Its message of a democracy in peril due to everything from apathy to lobbyists to money is as old as the Republic and old news to voters throwing out incumbents this year with glee. But Brooks Jackson’s report, centering on the prosperous resort town of Hot Springs, Ark. (and continuing the tired trend in election-year reports of casting towns as “Main Street, U.S.A.”), indicates that disposing of one rascal doesn’t mean that another one won’t take his place.
That is due to a myriad of reasons: the growth of competing Senate and House committees and subcommittees; GOP rule in the White House versus Democratic rule on Capitol Hill; the cost of running for office, which makes candidates beholden to fund-raising special interests, which then send lobbyists to pressure that same politician once he or she goes to Washington; and officials who turn elected office into lifetime posts, thanks to that money, those lobbyists and all the campaign handlers.

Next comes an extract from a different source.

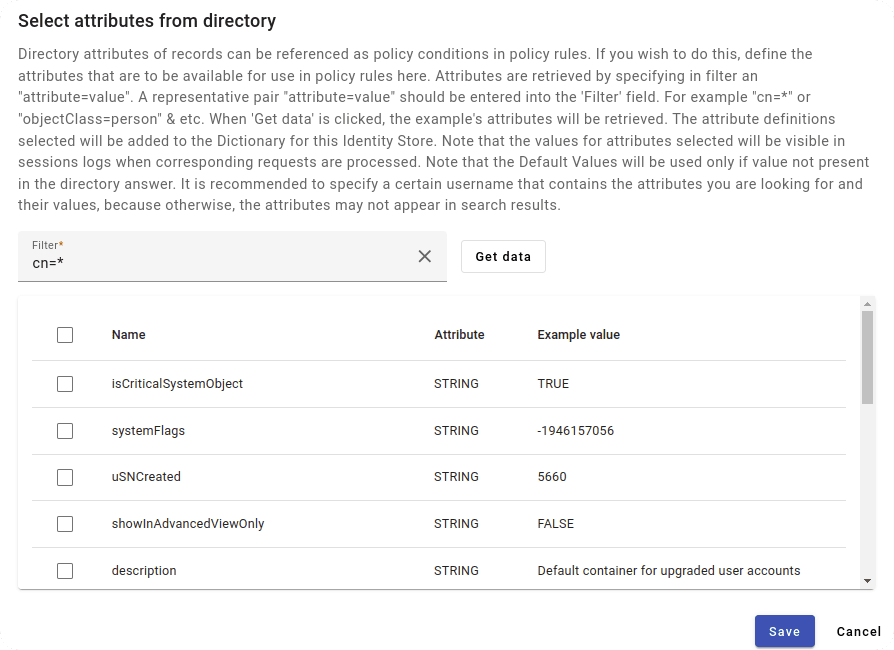The image size is (894, 650).
Task: Click the description row example value text
Action: tap(668, 571)
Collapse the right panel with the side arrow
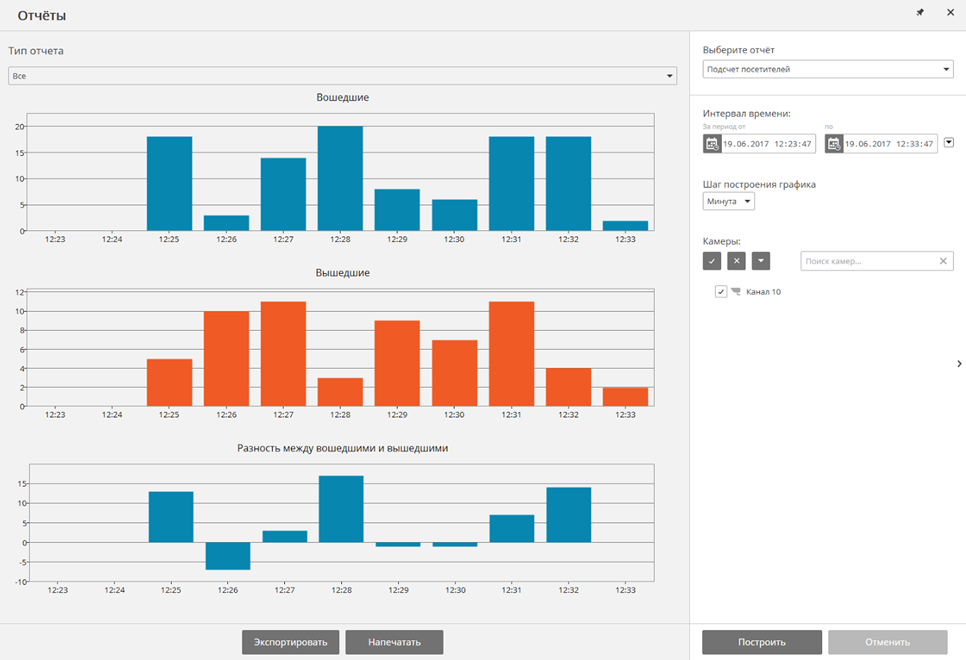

The finger here is pointed mostly at Congress. But what about the White House and its notorious “revolving door,” which allows officials to move in and out of the private-sector areas they’re regulating? The closest we get to this underreported problem is a lobbyist who also advises the White House: Deborah Steelman, counseling George Bush on health care while tubthumping for pharmaceutical and insurance companies and health care associations. Congress watchdog Michael Waldman calls this “shockingly corrupt.”
One has to wonder about CNN’s own culpability in all of this too. When the report goes after the media for devoting more time to campaign sleaze than substance, and excerpts a clip of Bush chiding CNN’s Mary Tillotson for asking him about a supposed “affair,” it deletes Bush’s pointed reference to CNN.
“A Government for the People” stresses that, because nearly everyone has a special interest, everyone has a responsibility to clean up the political house. Except, it seems, when it comes to CNN reporting on itself.